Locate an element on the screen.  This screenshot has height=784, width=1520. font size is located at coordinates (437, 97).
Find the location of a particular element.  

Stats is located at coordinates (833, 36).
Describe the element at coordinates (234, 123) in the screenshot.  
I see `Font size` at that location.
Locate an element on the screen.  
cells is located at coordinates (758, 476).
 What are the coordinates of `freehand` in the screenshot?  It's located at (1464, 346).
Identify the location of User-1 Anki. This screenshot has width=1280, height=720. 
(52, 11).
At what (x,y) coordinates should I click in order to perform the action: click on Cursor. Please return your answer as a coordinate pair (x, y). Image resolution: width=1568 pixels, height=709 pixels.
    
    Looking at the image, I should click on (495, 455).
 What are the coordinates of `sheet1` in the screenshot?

--------------------------------------------------

**EXERCISE OBJECTIVE:** In the data, write out word for word the stretch from the line containing "at (1464, 346)." through the line containing "Looking at the", with both of those lines included.

**THE RESULT:**
 What are the coordinates of `freehand` in the screenshot?  It's located at (1464, 346).
Identify the location of User-1 Anki. This screenshot has width=1280, height=720. 
(52, 11).
At what (x,y) coordinates should I click in order to perform the action: click on Cursor. Please return your answer as a coordinate pair (x, y). Image resolution: width=1568 pixels, height=709 pixels.
    
    Looking at the image, I should click on (495, 455).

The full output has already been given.